Sobald Sie im Besitz eines Abspielgeräts für Ihre alten Videobänder sind, können Sie auch schon loslegen. Der Prozess der eigentlichen Digitalisierung ist kinderleicht:

  1. Schließen Sie den Videograbber an Ihrem PC oder Mac an und starten Sie die zugehörige Software.
  2. Schließen Sie danach das analoge Wiedergabegerät an den passenden Anschlüssen des Videograbbers an. Je nach Ein- und Ausgangssituation benötigen Sie gegebenenfalls noch Adapter, die Sie dazwischen schalten müssen.
  3. In der Software des Video-Grabbers können Sie jetzt das Bild sehen, das von der Kamera/dem Rekorder kommt. Drücken Sie in der Computer-Software auf „Aufnahme“ und starten Sie die Wiedergabe des Videos an der Kamera.
  4. Der Videograbber übernimmt den Rest: Das analoge Signal wird digitalisiert und landet als Videodatei auf der Festplatte. Anschließend können Sie je nach Grabber noch einfache Videoschnitt-Funktionen nutzen.

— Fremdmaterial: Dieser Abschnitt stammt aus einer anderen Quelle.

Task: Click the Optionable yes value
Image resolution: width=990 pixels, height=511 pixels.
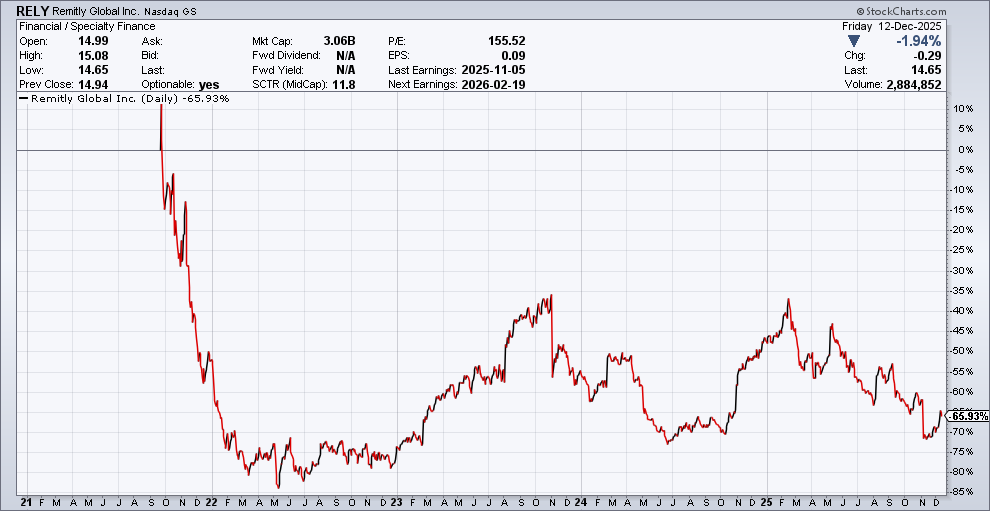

  5. Speichern Sie das Video nach der Aufnahme ab. Wichtig: Verwenden Sie auf jeden Fall ein modernes, kompatibles Format wie MPEG-4, damit Sie nicht in einigen Jahren vor dem Problem stehen, dass Sie proprietäre Videoformate des Videograbbers nicht mehr öffnen können.

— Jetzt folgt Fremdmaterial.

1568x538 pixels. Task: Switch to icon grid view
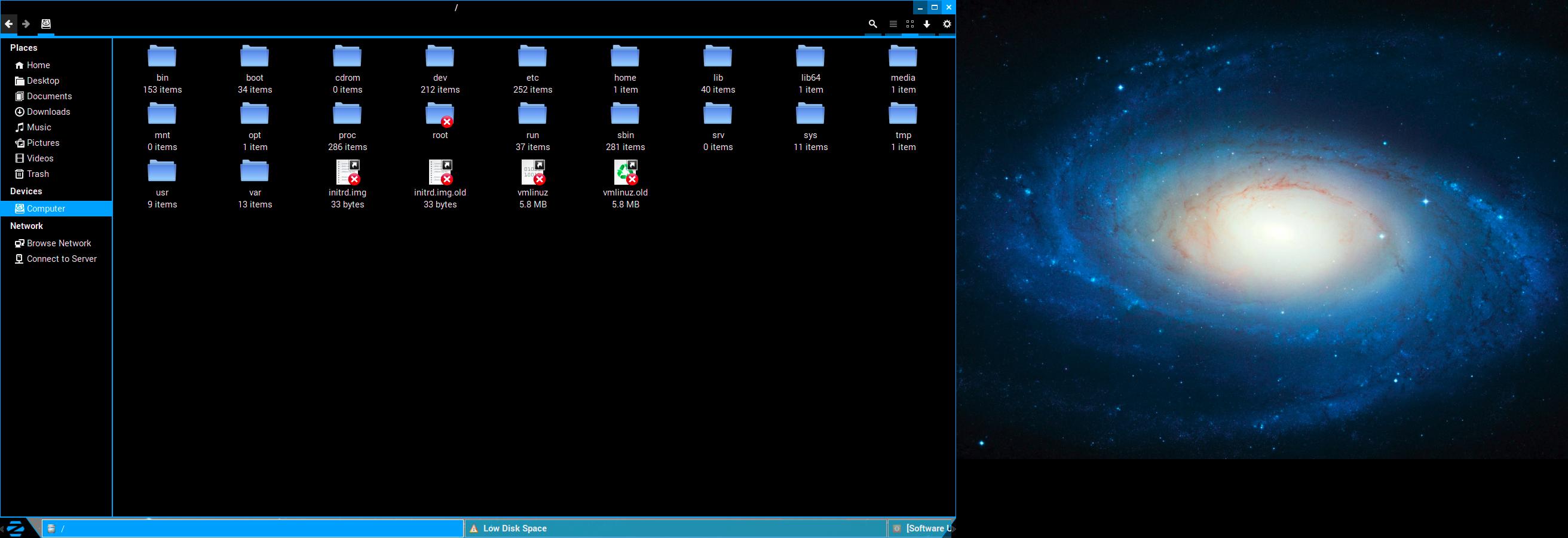(x=910, y=24)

  6. Die MP4-Datei ist jetzt eine ganz normale Videodatei, mit der Sie alles erledigen können, was Sie auch mit nativ digitalen Formaten (etwa von Ihrem Smartphone) machen können. Natürlich ist die Qualität deutlich schlechter, was am analogen Ursprungsformat liegt.

Wenn die Videos auf dem Computer sind, können Sie sie natürlich noch nachbearbeiten. Zu diesem Zweck ist es sinnvoll, ein Videoschnitt-Programm zu verwenden. Davon gibt es viele, neben dem kostenlosen iMovie an Mac, PC und iPhone gibt es für Windows und macOS eine ganze Reihe Videoschnitt-Tools. Hier können Sie sich über verschiedenste Videoschnittprogramme informieren. Wir empfehlen allerdings das kostenlose DaVinci Resolve. Das ist für Einsteiger zwar nicht ganz hürdenfrei, hat aber den Vorteil, dass es direkt professionelle Funktionen bietet und in der kostenpflichtigen Version in der Filmindustrie verwendet wird. Die Einschränkungen gegenüber der Profi-Version halten sich in Grenzen und dürften Anwendern im privaten Bereich in aller Regel keine Hürden in den Weg legen.

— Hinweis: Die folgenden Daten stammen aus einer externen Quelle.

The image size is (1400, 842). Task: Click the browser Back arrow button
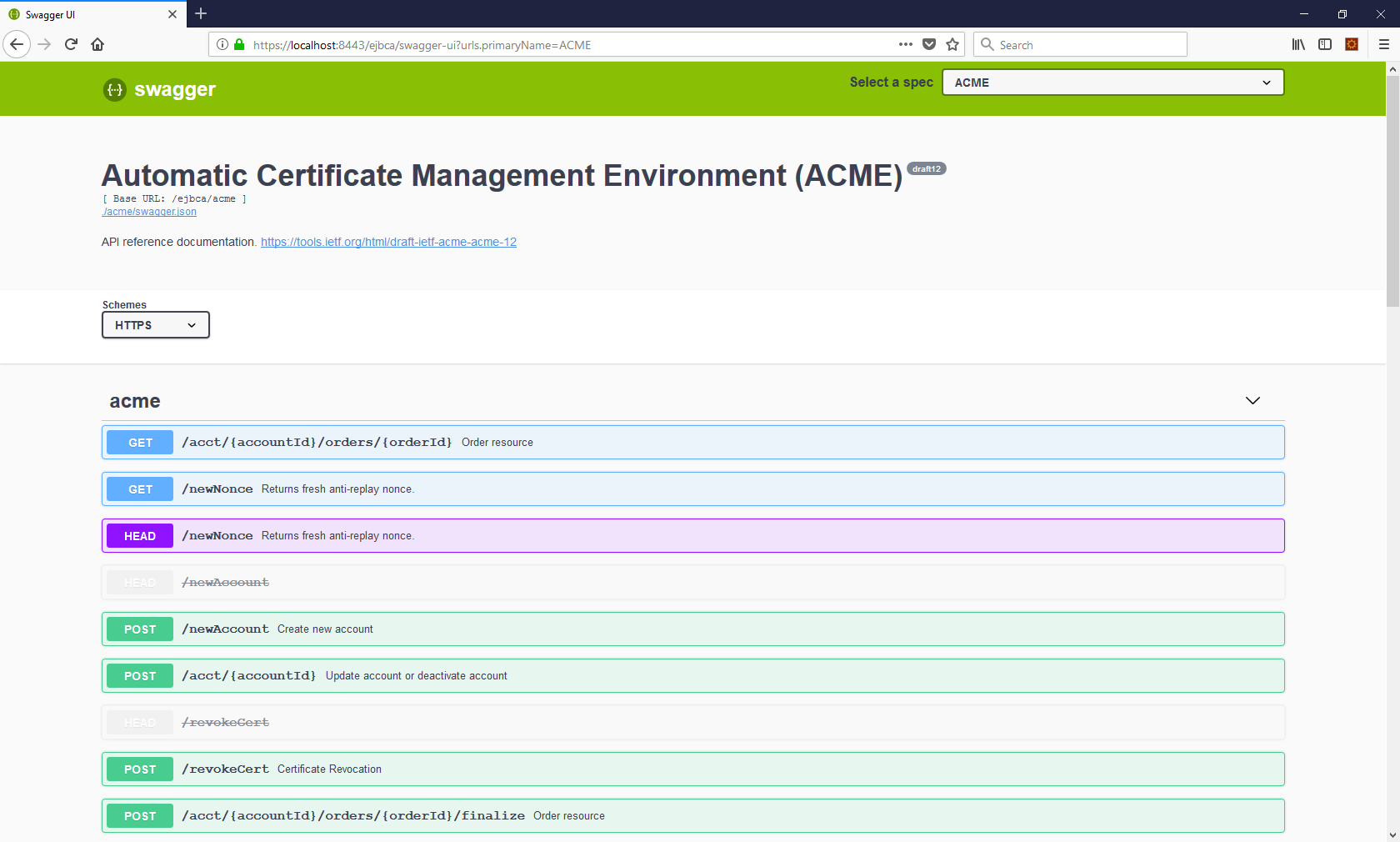pos(17,44)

Mit einem Videoschnitt-Programm können Sie die digitalisierten Videos restaurieren und so noch besser machen.

Doch egal, welches Schnittprogramm Sie verwenden, achten Sie darauf, dass Sie das fertige Video anschließend ebenfalls im MPEG-4-Format exportieren. Nur so können Sie sicherstellen, dass die Dateien auch in vielen Jahren oder Jahrzehnten noch wiedergegeben werden können. Denn MP4 ist der Quasi-Standard für digitale Videos, so wie MP3 für digitale Musik. Genau wie bei allen anderen Dateien müssen Sie sich jetzt nur noch darum kümmern, dass Sie ein regelmäßiges Backup anlegen, um die Daten nicht zu verlieren. Verzichten Sie bei der dauerhaften Archivierung aber darauf, klassische Video-DVDs anzulegen: Diese reduzieren erneut Qualität, das Ende des Formats ist zudem bereits absehbar, was früher oder später zu einem Engpass bei Abspielgeräten führen wird. Zudem sind selbst gebrannte Video-DVDs auch nicht ewig haltbar. Besser ist es, die Dateien einfach als MPEG-4 auf dem PC, der NAS oder in der Cloud zu belassen, regelmäßig zu sichern und beim Umzug auf einen neuen PC mitzunehmen. Video-DVDs (oder verwandte Formate) können Sie dann bei Bedarf aus den MPEG-4-Dateien erstellen.